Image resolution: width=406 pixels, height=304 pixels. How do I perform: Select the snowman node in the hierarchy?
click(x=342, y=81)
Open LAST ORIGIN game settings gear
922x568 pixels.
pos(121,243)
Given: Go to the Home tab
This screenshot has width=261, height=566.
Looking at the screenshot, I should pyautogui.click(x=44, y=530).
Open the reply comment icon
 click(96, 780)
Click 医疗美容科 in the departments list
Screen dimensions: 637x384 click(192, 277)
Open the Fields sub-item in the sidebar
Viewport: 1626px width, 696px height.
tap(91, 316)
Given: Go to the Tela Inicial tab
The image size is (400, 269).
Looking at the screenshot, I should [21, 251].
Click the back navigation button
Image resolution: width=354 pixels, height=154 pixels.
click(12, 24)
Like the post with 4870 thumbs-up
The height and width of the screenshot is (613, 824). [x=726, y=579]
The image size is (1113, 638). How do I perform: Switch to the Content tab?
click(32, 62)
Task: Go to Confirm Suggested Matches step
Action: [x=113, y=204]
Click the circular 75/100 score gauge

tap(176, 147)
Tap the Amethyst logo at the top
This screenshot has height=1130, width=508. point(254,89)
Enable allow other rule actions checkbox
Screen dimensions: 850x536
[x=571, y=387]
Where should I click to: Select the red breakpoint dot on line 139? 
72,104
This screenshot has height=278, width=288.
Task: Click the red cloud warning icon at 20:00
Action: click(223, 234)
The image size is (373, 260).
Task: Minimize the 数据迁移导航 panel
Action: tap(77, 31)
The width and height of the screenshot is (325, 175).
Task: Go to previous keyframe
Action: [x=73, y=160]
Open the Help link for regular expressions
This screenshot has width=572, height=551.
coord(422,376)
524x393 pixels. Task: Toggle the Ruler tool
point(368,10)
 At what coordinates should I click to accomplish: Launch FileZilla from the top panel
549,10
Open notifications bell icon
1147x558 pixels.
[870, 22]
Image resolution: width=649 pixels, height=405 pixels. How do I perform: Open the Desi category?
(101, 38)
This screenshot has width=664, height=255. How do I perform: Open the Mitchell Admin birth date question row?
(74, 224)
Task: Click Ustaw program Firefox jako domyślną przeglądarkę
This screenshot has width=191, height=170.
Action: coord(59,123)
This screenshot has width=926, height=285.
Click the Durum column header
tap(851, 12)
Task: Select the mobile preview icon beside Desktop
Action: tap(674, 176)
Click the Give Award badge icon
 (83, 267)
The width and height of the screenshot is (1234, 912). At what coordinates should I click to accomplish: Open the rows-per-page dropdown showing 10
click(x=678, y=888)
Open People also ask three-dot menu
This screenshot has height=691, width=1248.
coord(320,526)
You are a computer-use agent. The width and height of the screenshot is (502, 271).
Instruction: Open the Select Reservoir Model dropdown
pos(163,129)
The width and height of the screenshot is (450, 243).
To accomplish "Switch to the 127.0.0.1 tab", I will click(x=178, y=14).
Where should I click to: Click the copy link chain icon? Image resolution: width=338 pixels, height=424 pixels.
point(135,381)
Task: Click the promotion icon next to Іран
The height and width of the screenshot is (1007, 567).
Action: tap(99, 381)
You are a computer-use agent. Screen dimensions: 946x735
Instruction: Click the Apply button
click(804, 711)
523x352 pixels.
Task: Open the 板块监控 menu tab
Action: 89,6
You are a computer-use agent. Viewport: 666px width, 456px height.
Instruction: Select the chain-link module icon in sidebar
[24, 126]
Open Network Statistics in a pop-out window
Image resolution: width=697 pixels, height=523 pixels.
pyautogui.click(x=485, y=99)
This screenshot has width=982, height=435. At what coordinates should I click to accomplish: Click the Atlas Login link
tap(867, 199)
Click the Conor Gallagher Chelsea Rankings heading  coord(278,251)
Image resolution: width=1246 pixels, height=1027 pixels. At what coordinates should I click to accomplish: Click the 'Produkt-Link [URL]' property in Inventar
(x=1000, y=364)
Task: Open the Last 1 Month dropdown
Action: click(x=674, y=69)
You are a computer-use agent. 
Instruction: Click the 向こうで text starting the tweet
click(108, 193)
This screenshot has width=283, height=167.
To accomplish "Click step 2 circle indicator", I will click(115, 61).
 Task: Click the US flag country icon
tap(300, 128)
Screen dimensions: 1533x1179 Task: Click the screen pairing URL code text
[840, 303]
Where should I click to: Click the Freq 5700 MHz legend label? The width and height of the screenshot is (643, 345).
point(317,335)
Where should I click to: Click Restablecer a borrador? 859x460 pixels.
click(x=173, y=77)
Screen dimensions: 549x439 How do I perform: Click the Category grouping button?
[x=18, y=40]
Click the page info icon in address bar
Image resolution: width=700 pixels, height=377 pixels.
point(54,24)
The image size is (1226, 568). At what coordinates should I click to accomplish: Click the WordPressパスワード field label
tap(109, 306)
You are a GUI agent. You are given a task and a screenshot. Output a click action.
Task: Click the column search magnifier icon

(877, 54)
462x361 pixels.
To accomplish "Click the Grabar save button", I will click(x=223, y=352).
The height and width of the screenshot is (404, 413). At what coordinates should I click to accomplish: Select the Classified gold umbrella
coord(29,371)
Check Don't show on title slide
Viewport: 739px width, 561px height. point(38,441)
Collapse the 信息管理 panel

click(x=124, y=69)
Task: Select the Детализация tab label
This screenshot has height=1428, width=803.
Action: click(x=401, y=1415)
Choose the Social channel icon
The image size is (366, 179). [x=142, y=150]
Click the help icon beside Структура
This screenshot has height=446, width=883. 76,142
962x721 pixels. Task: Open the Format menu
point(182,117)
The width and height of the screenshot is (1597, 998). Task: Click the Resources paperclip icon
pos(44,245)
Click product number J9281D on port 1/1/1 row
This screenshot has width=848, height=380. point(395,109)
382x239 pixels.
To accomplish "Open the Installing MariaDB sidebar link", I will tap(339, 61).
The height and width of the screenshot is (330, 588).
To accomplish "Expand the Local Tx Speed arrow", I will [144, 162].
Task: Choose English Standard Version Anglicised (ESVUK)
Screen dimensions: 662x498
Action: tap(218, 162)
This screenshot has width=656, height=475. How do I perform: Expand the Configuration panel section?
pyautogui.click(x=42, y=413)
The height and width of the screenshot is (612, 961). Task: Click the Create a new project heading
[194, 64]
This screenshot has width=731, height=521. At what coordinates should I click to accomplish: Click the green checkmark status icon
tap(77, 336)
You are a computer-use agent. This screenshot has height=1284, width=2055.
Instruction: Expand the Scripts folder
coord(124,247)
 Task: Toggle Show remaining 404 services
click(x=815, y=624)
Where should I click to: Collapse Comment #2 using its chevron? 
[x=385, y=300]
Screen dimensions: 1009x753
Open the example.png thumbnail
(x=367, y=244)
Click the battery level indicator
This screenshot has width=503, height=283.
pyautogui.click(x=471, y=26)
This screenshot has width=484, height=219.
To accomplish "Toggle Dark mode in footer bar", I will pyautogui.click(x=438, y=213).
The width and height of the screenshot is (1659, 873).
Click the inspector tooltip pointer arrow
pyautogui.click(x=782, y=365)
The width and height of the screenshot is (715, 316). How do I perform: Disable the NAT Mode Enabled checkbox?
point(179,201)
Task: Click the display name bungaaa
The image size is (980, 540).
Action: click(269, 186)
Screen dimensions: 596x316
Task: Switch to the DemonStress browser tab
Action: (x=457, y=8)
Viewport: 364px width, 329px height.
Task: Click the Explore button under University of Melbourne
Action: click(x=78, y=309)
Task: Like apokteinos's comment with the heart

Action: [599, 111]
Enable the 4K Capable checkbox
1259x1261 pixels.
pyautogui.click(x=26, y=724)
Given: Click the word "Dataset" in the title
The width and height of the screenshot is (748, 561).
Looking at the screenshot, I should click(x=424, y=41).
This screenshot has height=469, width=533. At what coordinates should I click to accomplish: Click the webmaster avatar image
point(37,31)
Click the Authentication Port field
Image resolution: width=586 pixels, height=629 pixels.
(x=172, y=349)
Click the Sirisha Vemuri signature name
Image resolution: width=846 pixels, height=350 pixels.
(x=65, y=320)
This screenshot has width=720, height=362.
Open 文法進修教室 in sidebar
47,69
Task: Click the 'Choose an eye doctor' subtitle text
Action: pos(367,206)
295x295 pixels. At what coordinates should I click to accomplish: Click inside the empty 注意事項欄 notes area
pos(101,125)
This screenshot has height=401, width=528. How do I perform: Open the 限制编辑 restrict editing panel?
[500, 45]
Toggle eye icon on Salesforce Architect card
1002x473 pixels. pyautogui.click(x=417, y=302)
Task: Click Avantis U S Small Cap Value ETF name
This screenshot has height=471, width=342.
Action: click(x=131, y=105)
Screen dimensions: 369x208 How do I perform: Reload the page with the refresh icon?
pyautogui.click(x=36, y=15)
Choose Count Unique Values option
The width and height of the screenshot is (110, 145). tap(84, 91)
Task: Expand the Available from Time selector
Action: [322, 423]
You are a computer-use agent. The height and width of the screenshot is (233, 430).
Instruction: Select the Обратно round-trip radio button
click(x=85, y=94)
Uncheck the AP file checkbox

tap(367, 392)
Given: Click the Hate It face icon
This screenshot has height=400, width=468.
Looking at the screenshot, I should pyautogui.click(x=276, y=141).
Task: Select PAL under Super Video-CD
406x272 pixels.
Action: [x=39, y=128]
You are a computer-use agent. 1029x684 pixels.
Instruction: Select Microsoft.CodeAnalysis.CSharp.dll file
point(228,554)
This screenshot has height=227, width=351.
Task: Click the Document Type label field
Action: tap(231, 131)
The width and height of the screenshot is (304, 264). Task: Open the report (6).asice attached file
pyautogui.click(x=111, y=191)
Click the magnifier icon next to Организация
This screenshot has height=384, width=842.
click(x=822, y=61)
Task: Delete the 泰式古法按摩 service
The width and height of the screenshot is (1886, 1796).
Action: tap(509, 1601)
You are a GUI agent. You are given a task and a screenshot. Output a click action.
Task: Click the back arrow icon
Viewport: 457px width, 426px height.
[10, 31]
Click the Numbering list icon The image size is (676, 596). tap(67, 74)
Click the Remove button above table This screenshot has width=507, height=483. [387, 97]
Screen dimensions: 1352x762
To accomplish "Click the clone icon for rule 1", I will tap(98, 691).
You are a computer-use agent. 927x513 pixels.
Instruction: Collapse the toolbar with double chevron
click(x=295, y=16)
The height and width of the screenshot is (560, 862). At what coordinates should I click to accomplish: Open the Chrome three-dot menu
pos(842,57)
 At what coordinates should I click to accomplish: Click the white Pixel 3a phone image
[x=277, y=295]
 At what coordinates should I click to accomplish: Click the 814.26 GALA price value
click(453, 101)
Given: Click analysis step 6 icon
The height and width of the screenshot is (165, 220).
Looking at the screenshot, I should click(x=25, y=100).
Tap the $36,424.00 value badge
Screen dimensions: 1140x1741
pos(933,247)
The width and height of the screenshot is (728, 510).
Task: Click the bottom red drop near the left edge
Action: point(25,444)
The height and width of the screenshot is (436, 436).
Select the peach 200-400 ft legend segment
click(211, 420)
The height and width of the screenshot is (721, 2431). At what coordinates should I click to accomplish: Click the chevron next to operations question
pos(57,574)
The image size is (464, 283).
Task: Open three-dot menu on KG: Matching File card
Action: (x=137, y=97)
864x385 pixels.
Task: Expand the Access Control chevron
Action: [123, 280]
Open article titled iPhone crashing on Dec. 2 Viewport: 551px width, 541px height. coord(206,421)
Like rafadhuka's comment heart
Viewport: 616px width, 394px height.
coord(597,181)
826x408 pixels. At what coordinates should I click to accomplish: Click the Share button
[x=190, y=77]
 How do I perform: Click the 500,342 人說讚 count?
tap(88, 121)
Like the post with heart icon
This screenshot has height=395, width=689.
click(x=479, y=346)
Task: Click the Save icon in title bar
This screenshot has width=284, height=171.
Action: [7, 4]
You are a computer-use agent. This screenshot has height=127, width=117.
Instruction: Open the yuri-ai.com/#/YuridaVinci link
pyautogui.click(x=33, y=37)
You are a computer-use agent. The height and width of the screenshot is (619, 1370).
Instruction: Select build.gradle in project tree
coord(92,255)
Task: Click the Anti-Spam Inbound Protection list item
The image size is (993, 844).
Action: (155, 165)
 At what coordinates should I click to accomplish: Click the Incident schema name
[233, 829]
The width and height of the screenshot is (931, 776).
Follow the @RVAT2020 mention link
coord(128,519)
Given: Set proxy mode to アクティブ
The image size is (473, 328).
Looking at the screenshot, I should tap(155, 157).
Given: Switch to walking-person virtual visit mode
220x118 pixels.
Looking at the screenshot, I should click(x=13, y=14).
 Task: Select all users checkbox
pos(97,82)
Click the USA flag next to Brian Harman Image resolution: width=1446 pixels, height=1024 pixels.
● ● ● ● ● ● ●
# What is being asked
Given the records above, return exactly the lines starting at the line containing "How do I perform: Click the 500,342" and ending at the line containing "has height=127, width=117.", including both.

# Solution for this problem
 How do I perform: Click the 500,342 人說讚 count?
tap(88, 121)
Like the post with heart icon
This screenshot has height=395, width=689.
click(x=479, y=346)
Task: Click the Save icon in title bar
This screenshot has width=284, height=171.
Action: [7, 4]
You are a computer-use agent. This screenshot has height=127, width=117.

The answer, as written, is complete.